Yeah. So I think one of the — one good examples of that is 75 millimeter assembly I mentioned in my remarks. And that is a US customer that serves the defense industry that came over, has been buying individual components from us, came for a site visit and inspection; during that visit, saw and noticed some of the assemblies we’re putting together. A dialogue started around that. We happened to have a few ready that they could take a look at and measure, and that wowed them enough to decide to replace the existing assembly they have with our assembly and to proactively reach out to us and ask if we would design the assemblies for the optical part of their next two systems. And I think that to me is a great example. It wasn’t — it was very subtle in terms of the sales team and the message. No one was pushing it down their throat in a sense of start buying components from us and you have to start buying solutions, but rather, the customer got to see the value created through that and chose to go down that path. We believe there is far more to do in that direction, although it can be slower in terms of adaptation.

And so in parallel to that, we’re also developing our sales capabilities to proactively go out to customers and offer our engineered solution path and they will be more selective towards customers that we think we can create value to board them. We’re not going to go to a customer that, I’d say, knows optics inside out and doesn’t need our help in designing. There there would be probably a push-back. We would go to the customers that we believe optics is something that they could use better knowledge and experience with and there our offering will be accepted.

Brian Kinstlinger — Alliance Global Partners — Analyst

Thanks.

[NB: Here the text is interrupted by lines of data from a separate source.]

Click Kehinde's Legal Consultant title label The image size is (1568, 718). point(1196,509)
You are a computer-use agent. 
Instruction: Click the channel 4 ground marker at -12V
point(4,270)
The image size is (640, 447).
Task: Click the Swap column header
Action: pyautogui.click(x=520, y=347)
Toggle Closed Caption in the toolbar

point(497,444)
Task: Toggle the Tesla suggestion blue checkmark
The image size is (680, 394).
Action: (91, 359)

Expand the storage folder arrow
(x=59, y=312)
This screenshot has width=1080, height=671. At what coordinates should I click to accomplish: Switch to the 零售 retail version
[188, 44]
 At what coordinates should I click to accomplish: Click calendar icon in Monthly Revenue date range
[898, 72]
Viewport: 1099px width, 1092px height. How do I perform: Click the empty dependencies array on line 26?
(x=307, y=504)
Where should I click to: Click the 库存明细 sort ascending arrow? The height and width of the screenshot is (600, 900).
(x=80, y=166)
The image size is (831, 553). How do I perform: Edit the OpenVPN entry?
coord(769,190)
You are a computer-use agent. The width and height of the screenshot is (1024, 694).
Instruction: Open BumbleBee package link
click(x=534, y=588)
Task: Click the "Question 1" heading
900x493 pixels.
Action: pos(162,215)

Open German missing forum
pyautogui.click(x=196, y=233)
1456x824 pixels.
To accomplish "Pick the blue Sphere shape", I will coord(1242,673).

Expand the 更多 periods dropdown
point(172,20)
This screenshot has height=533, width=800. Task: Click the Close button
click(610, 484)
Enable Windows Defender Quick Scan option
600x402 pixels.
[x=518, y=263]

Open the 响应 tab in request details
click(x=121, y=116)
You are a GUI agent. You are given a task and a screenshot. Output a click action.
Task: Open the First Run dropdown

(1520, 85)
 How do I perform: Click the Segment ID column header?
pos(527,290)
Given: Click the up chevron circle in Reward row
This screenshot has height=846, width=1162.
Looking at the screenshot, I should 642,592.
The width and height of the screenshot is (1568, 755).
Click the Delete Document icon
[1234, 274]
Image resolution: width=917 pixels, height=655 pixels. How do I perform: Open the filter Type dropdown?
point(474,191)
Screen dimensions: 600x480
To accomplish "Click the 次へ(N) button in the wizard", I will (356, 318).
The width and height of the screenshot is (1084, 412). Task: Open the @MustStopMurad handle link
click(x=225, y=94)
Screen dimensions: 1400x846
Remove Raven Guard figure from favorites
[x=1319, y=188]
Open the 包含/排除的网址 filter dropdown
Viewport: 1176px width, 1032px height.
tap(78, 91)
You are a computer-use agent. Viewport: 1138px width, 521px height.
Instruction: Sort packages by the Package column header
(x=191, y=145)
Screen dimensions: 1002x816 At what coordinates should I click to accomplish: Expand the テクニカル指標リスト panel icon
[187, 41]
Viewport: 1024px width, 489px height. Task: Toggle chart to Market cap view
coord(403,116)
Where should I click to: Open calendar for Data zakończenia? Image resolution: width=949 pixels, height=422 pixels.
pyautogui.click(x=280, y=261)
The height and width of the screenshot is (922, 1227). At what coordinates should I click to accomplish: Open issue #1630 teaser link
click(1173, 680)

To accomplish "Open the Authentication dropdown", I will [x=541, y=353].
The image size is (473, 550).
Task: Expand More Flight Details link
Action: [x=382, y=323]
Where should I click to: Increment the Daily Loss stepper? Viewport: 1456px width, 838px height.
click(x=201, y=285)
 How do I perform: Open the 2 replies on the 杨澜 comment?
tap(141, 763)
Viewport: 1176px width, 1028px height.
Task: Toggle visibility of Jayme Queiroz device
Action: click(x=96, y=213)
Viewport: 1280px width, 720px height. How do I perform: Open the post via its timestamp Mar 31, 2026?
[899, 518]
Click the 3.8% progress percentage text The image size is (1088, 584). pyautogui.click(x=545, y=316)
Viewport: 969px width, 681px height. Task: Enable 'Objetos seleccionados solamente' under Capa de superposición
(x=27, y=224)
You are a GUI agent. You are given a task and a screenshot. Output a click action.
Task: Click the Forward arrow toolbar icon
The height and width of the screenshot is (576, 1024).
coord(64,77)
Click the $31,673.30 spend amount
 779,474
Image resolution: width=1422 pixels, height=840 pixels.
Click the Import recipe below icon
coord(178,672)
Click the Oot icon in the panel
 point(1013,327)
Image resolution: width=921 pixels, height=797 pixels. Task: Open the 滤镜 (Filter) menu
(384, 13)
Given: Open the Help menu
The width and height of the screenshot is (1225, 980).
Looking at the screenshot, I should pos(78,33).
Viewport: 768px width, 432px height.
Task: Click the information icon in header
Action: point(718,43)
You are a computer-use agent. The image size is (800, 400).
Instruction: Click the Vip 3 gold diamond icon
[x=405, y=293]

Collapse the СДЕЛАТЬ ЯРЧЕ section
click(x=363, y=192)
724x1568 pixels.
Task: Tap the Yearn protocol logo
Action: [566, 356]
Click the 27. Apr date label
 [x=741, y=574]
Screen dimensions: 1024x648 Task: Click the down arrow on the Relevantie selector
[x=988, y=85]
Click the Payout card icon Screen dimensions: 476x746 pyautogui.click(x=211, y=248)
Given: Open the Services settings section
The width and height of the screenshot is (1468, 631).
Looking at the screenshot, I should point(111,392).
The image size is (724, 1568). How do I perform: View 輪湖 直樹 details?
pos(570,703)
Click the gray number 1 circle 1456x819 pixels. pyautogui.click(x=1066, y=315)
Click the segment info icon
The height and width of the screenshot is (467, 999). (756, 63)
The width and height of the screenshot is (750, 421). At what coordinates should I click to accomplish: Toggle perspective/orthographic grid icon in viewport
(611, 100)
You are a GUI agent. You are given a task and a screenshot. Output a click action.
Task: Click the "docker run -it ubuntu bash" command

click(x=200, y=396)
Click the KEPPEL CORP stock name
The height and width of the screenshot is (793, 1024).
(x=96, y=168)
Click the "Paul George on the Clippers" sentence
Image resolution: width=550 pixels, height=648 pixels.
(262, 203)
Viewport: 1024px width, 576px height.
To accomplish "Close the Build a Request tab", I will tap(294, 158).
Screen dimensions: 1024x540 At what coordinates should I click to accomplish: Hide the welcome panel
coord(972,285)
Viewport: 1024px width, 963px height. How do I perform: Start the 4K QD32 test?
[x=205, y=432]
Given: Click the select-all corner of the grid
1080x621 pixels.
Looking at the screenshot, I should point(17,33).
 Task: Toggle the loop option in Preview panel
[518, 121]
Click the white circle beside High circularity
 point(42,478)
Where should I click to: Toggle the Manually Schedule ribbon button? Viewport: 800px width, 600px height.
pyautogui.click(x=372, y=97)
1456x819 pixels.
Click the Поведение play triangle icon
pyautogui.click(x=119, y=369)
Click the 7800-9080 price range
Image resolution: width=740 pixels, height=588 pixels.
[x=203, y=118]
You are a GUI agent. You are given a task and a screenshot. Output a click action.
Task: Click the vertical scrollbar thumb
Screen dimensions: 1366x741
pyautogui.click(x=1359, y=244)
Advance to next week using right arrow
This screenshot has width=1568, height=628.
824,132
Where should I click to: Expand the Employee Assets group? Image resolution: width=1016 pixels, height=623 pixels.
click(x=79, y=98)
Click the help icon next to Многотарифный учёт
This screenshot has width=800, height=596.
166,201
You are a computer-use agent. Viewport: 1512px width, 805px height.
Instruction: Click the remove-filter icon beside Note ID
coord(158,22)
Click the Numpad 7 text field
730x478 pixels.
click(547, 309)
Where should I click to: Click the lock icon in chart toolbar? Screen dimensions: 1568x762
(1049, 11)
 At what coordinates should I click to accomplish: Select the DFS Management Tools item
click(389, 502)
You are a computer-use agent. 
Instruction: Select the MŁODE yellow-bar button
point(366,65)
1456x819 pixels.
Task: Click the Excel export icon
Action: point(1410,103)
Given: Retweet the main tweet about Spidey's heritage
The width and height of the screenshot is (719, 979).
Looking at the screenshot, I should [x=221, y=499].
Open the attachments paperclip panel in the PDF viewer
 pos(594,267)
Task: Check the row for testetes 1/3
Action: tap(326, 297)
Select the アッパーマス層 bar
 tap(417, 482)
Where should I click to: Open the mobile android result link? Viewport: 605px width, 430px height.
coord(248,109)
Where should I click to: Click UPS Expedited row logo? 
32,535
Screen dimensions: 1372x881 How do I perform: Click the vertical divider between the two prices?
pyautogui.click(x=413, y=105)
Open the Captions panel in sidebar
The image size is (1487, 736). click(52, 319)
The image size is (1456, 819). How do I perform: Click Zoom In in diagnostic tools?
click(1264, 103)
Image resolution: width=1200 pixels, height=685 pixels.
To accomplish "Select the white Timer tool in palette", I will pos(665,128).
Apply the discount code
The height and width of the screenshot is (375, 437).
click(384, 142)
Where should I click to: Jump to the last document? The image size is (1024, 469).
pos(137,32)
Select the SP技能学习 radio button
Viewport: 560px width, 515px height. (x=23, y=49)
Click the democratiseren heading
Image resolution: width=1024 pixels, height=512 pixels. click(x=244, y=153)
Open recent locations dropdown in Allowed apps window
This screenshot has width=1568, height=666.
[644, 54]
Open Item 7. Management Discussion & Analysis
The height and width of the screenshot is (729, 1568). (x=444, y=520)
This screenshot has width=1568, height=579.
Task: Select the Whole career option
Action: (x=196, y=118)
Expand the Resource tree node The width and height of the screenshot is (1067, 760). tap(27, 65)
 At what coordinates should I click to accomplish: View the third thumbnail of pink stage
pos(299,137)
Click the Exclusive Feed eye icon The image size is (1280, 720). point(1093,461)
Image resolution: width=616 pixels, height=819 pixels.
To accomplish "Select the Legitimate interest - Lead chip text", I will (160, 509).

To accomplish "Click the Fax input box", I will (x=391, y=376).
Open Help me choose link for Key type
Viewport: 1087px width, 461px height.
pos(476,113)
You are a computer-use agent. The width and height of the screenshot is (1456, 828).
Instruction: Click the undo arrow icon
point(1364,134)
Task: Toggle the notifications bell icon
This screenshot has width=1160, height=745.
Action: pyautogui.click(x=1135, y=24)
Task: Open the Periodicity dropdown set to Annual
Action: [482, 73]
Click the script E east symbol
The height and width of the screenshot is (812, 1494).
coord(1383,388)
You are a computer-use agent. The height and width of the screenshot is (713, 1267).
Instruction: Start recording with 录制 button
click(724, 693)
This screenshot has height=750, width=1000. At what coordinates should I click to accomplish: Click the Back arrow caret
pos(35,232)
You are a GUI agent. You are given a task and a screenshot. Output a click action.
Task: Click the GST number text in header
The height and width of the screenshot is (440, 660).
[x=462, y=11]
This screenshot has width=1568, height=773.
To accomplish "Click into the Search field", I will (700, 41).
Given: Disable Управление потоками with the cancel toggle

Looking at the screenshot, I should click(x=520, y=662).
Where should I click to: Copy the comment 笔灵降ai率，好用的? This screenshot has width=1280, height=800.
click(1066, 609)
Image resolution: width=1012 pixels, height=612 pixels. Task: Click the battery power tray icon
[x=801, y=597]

Lastly, for Don responded and gave about 2.5 to 3 points in the margin is the impact of the issues in the yields, can you quantify for the first half of the year on revenue, if you had unlimited capacity if you will and the yield issue didn’t exist, how much revenue was left on the table?

Donald Retreage — Senior Vice President and Chief Financial Officer

That’s hard to give you a number. And the reason for that is, remember on these components, you have a lens there that’s germanium and a lens that’s the new BD6. So that’s kind of hard to split out.

Brian Kinstlinger — Alliance Global Partners — Analyst

I see. Without going to specific numbers, would you have shipped materially more lenses?

Donald Retreage — Senior Vice President and Chief Financial Officer

Yes, for sure.

Brian Kinstlinger — Alliance Global Partners — Analyst

Yeah. So there is an impact on both revenue and margin. Correct?

Donald Retreage — Senior Vice President and Chief Financial Officer

That’s correct.

Sam Rubin — President and Chief Executive Officer

Yeah. And we definitely believe that one — the more efficiencies we put in the operation, just as we saw now by growing to $9.9 million in revenue this quarter, those efficiencies are not only on the costs and bottom line, they also enable us to ship more with the existing capacity and equipment and resources we have.

Brian Kinstlinger — Alliance Global Partners — Analyst

Okay. All right, guys. Thanks so much.


At this time, we show no additional questions. I’d like to turn the conference back over to Mr. Rubin for any closing remarks.

Sam Rubin — President and Chief Executive Officer

Thank you. Thank you for participating in today’s conference call. We look forward to speaking with you next quarter, but until then, we’re excited to be participating in tomorrow’s Alliance Growth Partners Virtual Emerging Growth Technology Conference. We hope our institutional investors following us will join us at the conference and that all of you continue to follow our progress. Thank you again and goodbye.


The conference has now concluded. Thank you for attending today’s presentation. You may now disconnect.